Alliance bested SK Gaming 3-1 to advance to the finals of the Summer Split and earn a berth at the Season 4 World Championships, the biggest tournament in League of Legends. There, Alliance try to transfer their dominating LCS performance, good for a 24-8 combined regular season and playoff record, to the rest of the world.
Alliance entered the match heavy favorites against SK Gaming, who won just one game against Alliance in four games during the regular season. Most of those SK losses were stomps, including one match where the team surrendered at 20 minutes.
But after limping into the playoffs, SK Gaming seemed revitalized in a format that allowed them ample preparation for every specific match.
They gave Alliance a run for their money in every match, only losing games three and four after a small mistake lost them an important team fight.
The back-and-forth nature of the games was epitomized no better by this combination of plays in the final game of the series. Henrik “Froggen” Hansen manages to score a quadra kill, but SK Gaming mid laner Jesse “Jes1z” Lee was quick to answer.
Alliance punished SK Gaming when possible, backed by star performances from their two carry players.
Henrik “Froggen” Hansen, mid laner and captain of Alliance, may just be the best player in League outside of Korea, and today’s match was one example why. He put together a 23/10/32 KDA line over the four games good for 88.71 precent kill participation. His partner in crime, marksman Erik “TabzZ” van Helvert, put up an insane 23/1/21 KDA line, or a 44.0 KDA in four games. Van Helvert benefit from outstanding play from his top laner and support. Mike “Wickd” Petersen only put together a 5/16/38 KDA line, but his play on Alistair, Maokai, and Swain kept van Helvert alive.

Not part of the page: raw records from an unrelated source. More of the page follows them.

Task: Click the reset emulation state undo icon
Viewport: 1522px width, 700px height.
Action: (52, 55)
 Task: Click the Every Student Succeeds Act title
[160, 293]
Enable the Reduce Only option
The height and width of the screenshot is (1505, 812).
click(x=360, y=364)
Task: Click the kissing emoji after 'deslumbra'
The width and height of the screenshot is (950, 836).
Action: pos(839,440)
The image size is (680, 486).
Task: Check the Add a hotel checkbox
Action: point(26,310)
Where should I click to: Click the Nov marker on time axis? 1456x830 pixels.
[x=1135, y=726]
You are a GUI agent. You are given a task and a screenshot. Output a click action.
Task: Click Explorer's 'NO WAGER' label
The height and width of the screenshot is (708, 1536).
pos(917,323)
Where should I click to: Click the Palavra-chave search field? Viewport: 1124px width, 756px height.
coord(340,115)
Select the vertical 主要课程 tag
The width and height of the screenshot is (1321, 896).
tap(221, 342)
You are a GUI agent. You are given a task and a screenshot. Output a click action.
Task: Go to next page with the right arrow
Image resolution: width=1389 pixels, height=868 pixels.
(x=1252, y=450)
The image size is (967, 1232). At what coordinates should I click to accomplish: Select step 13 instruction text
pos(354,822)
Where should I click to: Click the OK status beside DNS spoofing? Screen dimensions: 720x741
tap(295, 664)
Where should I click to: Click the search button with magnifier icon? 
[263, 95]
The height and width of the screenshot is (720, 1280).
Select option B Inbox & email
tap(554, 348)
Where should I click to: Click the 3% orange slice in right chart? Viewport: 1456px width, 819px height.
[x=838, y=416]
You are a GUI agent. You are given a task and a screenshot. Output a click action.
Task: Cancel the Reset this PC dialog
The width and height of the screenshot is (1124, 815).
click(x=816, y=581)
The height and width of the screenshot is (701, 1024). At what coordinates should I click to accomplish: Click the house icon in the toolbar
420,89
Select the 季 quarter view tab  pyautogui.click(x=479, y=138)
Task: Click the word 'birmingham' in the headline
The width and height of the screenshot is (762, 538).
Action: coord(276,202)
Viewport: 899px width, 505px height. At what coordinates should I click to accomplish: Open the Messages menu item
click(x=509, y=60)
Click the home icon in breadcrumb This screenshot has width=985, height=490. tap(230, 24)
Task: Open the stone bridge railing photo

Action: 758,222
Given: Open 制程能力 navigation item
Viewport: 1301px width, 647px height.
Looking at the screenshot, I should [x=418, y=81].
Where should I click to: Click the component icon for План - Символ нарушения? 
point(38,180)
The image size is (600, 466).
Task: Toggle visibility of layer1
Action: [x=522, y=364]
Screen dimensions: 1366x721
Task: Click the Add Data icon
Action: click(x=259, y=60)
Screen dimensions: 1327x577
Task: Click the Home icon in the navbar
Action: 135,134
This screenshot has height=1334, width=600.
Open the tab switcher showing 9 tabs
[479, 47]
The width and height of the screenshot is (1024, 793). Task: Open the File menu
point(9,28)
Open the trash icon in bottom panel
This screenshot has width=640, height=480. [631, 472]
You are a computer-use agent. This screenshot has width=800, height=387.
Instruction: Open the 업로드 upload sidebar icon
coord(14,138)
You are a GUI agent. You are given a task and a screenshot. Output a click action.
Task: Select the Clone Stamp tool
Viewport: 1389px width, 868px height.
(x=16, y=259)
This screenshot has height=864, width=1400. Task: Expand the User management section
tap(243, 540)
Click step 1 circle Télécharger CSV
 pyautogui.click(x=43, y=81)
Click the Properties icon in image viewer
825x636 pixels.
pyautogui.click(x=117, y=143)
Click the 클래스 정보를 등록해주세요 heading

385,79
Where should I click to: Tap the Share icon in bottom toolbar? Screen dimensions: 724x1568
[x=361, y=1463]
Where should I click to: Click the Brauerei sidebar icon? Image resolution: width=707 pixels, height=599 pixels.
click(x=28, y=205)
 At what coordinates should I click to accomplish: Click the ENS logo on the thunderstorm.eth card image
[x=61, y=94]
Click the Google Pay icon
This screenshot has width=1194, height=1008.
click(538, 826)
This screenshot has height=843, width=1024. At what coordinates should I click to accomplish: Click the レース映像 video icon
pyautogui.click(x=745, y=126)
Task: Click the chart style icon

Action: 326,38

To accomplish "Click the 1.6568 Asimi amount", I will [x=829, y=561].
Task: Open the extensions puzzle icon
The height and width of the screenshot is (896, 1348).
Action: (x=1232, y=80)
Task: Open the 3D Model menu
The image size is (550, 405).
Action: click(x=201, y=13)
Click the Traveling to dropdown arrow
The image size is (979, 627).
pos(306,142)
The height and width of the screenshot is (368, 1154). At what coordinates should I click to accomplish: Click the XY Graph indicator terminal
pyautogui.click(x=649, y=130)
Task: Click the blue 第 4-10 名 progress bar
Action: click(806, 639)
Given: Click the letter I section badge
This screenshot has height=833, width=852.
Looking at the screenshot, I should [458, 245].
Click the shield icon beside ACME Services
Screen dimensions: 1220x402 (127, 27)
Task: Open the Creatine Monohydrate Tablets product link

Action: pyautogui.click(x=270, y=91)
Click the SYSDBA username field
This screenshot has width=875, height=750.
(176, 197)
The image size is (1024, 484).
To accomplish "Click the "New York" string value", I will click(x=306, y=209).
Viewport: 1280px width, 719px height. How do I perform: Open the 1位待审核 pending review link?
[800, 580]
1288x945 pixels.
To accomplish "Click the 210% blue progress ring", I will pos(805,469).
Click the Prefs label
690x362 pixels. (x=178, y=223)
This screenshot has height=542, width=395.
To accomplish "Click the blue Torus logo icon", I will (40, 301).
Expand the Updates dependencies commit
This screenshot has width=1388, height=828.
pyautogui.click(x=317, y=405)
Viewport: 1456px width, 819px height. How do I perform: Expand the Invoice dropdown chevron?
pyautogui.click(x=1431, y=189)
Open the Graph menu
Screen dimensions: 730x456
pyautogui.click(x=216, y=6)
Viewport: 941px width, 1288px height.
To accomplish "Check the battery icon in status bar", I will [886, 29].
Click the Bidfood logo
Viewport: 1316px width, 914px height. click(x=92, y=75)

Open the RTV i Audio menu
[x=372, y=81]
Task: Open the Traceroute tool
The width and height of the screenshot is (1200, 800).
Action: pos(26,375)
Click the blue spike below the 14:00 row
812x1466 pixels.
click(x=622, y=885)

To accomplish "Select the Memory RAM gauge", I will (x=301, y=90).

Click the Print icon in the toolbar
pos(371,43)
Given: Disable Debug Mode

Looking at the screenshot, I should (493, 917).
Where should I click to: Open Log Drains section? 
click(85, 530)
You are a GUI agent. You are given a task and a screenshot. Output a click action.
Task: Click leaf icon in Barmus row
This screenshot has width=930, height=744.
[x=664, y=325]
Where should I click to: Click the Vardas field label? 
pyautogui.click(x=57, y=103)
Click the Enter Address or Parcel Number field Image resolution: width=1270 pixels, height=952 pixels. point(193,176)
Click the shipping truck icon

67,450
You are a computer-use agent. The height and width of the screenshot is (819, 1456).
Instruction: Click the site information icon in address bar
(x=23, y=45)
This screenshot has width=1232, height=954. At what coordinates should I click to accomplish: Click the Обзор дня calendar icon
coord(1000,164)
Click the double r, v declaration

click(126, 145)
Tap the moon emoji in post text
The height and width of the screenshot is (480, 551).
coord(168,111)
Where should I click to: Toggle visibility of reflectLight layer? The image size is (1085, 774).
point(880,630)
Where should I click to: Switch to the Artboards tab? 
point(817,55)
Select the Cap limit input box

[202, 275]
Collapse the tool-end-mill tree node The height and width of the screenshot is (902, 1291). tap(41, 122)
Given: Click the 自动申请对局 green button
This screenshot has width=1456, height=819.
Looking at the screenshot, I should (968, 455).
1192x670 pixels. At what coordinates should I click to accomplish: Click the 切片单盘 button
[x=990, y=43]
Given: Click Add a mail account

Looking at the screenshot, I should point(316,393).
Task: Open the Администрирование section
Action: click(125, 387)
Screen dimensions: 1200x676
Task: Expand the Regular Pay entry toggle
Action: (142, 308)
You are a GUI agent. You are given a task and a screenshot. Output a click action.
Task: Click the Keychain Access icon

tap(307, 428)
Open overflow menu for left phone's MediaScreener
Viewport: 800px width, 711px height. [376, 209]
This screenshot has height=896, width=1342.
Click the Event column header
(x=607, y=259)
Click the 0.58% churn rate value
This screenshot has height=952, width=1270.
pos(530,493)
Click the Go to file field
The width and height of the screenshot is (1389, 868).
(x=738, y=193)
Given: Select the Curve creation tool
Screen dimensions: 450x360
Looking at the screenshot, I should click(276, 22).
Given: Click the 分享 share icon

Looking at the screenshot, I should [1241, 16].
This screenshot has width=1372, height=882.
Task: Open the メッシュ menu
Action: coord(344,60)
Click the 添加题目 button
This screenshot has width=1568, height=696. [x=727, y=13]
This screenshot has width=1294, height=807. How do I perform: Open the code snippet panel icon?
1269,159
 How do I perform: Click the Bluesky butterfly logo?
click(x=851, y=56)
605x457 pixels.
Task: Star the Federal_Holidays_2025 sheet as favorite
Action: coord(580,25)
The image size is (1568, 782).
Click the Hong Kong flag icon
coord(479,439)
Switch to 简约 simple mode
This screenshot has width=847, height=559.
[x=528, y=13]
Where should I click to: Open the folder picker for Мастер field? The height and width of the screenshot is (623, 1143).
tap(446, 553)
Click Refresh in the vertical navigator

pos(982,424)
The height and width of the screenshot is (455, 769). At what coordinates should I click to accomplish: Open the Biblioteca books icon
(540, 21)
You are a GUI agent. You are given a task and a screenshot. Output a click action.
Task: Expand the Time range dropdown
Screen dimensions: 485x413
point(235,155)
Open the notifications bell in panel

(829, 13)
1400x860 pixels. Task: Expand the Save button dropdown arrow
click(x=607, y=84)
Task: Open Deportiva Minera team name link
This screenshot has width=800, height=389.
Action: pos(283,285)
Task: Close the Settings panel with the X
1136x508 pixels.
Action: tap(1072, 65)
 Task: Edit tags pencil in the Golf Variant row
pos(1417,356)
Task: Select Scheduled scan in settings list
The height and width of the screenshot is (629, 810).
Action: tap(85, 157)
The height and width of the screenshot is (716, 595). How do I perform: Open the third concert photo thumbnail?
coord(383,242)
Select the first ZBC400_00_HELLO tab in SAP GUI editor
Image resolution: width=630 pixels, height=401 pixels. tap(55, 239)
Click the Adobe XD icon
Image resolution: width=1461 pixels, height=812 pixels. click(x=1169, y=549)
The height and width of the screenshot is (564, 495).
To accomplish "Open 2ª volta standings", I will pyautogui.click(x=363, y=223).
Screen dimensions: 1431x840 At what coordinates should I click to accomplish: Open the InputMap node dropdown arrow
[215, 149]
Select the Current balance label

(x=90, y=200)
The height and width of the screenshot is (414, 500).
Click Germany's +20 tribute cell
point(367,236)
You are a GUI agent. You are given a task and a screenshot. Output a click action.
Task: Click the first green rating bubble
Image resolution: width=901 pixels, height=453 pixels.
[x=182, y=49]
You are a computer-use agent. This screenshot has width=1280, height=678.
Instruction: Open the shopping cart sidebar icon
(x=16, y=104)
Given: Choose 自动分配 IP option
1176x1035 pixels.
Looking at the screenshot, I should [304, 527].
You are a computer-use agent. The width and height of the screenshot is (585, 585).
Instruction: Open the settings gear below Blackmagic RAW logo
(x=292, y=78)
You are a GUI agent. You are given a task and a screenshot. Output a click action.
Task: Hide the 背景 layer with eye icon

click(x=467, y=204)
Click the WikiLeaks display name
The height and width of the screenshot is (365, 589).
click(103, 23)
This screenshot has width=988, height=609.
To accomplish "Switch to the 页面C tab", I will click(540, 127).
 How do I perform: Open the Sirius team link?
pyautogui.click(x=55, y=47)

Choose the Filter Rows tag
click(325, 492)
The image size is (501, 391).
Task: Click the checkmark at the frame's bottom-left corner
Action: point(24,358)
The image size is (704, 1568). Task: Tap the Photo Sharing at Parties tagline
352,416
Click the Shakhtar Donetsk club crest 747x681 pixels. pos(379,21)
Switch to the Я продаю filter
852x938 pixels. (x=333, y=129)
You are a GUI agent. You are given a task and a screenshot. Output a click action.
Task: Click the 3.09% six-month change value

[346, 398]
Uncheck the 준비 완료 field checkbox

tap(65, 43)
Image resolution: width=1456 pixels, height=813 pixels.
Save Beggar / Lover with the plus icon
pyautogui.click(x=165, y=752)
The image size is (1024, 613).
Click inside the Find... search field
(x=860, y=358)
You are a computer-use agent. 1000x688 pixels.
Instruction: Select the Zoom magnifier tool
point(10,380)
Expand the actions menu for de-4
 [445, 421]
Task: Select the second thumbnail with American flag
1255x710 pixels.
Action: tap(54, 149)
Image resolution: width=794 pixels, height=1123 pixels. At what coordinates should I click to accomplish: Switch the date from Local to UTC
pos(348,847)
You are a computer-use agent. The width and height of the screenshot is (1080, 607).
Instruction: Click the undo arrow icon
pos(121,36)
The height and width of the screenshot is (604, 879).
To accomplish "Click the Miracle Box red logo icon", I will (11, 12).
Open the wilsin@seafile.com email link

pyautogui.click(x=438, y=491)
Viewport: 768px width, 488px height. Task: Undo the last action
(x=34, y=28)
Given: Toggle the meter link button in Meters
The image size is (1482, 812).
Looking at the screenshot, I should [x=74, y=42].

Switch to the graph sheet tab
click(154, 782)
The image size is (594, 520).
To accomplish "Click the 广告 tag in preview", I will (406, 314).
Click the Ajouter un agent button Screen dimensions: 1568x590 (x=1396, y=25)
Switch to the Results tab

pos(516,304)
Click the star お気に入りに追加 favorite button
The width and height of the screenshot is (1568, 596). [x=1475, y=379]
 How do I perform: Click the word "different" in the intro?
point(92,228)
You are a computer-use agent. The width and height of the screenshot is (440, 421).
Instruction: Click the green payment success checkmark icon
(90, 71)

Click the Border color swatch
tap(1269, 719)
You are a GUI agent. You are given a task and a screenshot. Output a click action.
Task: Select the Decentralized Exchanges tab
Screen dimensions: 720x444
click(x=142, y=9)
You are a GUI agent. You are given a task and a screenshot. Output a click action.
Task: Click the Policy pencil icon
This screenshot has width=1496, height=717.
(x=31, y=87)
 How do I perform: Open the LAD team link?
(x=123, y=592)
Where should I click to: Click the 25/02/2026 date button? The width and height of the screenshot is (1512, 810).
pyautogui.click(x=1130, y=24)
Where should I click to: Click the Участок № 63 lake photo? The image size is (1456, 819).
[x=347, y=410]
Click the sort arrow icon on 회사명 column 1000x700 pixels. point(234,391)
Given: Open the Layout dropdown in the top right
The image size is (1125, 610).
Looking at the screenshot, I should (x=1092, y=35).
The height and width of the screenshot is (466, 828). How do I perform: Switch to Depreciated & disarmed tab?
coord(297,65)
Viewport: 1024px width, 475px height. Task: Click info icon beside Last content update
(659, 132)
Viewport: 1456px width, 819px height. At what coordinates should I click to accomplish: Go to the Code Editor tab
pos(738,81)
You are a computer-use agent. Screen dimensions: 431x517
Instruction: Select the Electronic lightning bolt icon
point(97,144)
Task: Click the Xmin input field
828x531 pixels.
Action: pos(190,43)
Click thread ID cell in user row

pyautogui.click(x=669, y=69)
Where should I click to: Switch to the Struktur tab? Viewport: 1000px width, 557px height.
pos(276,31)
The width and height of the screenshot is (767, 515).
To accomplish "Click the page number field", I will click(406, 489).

“I’m just happy we succeeding in doing it, especially after a very bad start in Spring,” said Hansen. The Alliance team formed with a lineup hand-picked by Hansen with the goal of making worlds, but a shaky Spring split seemed to put that goal in question. Now those questions are answered, though Alliance can’t rest on their laurels.
“There’s definitely a lot of work. We actually played this series really bad,” Hansen said. “They outplayed us in rotations, but we managed to get the win anyway. It was a really hard series.”
SK Gaming put together a very solid match, with Dragon as part of the backbone of their strategy. They secured 14 drakes compared to 7 from Alliance. But that’s not enough against another solid team with star power like Hansen and van Helvert to back it up. SK marksman Adrian “CandyPanda” Wubbelman, who showed off a great series against Millenium in the quarterfinals, struggled to make an impact against Alliance with a 13/8/31 KDA for the series.
Still, SK Gaming will have one more chance at redemption. They will face ROCCAT tomorrow with a spot at the World Championships on the line. ROCCAT gave defending LCS champions Fnatic a run for their money in the other semifinal early today but ultimately fell short with late game mistakes dooming them, similar to SK Gaming. Based off their two performances today, that series is anyone’s game.
Alliance will seek to end Fnatic’s reign as the LCS Europe champions at three season long on Sunday in what should be a thrilling conclusion to League of Legends’ stint at Gamescom.